Cancer Prevention and Research Institute of Texas helps bring Yang Gao, Kevin McHugh to Houston
Rice University will add two tenure-track faculty members this year with the help of grants from the Cancer Prevention and Research Institute of Texas (CPRIT).
Structural biologist Yang Gao and bioengineer Kevin McHugh will both start on July 1, with offices and labs at the BioScience Research Collaborative. Rice won a pair of $2 million CPRIT grants to recruit them to the university.
Gao will join Rice from the National Institutes of Health (NIH) Laboratory of Molecular Biology, a branch of the National Institute of Diabetes and Digestive and Kidney Diseases. He earned an undergraduate degree at the University of Science and Technology of China and his doctorate at Iowa State University.
Gao turned to structural biology as a postdoctoral researcher at NIH.

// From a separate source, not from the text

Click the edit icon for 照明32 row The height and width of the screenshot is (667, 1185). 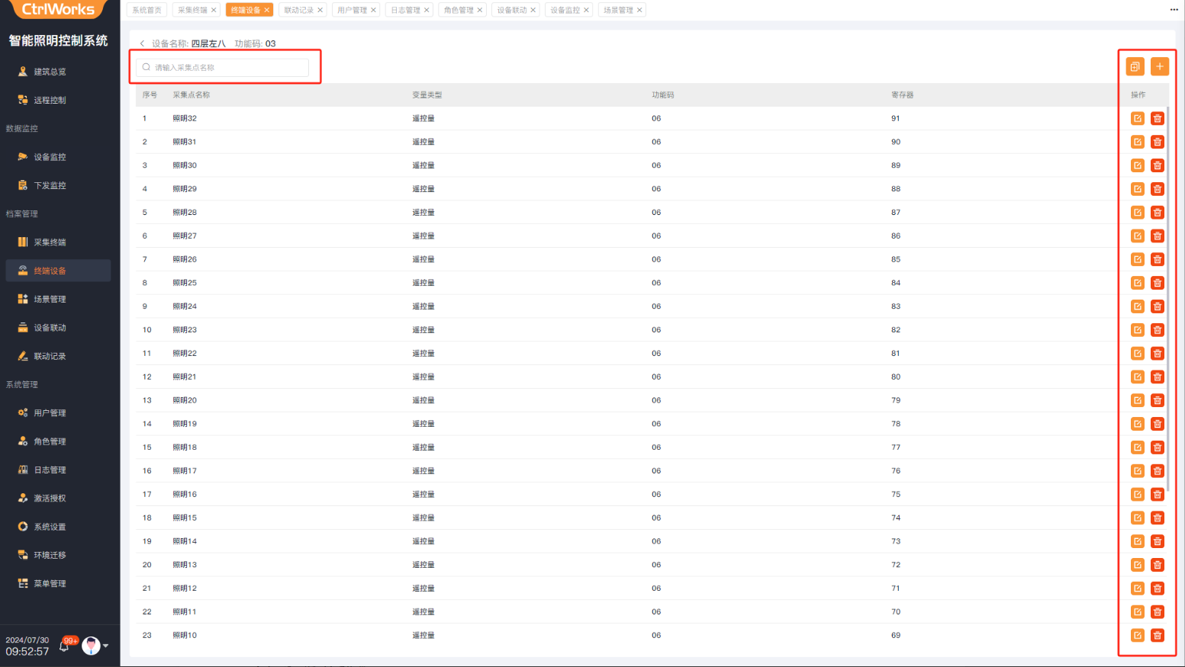click(1137, 118)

“We look at how proteins work on DNA, how they replicate and how they repair DNA,” he said. “When this process goes wrong, it leads to all kinds of diseases, most importantly cancer.”

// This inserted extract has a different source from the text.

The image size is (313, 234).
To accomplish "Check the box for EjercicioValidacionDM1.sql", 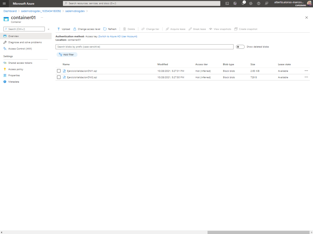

At Rice, he plans to further his analysis of key proteins in DNA replication and repair, of mutations generated when the process fails and of replication/repair pathways for cancer treatment.
McHugh comes to Rice from the Langer Lab at Massachusetts Institute of Technology, where he is a senior postdoctoral associate. He earned his undergraduate degree at Case Western Reserve University and his doctorate at Boston University, both in biomedical engineering.
McHugh focuses on biomaterials for drug delivery and regenerative medicine. He was lead author of a September 2017 Science paper on 3D printing of fillable microstructures for drug delivery.
“As a postdoc, my focus has been on a single-injection vaccine to get the specific release kinetics that will confer some benefit for the developing world, where you don’t necessarily get to see a patient more than once,” he said.
McHugh plans to adapt his delivery platforms for immunotherapy drugs called stimulator of interferon gene (aka STING) agonists.
“If we can reignite the immune system inside a tumor, where it’s normally dormant, we can have immunotherapy that is a lot more effective,” McHugh said.
The grants are among more than $31 million CPRIT awarded in the current round to recruit eminent cancer researchers to Texas. CPRIT was approved by state taxpayers in a 2007 ballot initiative, providing $3 billion to support cancer research statewide. To date, the agency has awarded $2.3 billion in grants to Texas researchers, institutions and organizations through its academic research, prevention and product development research programs.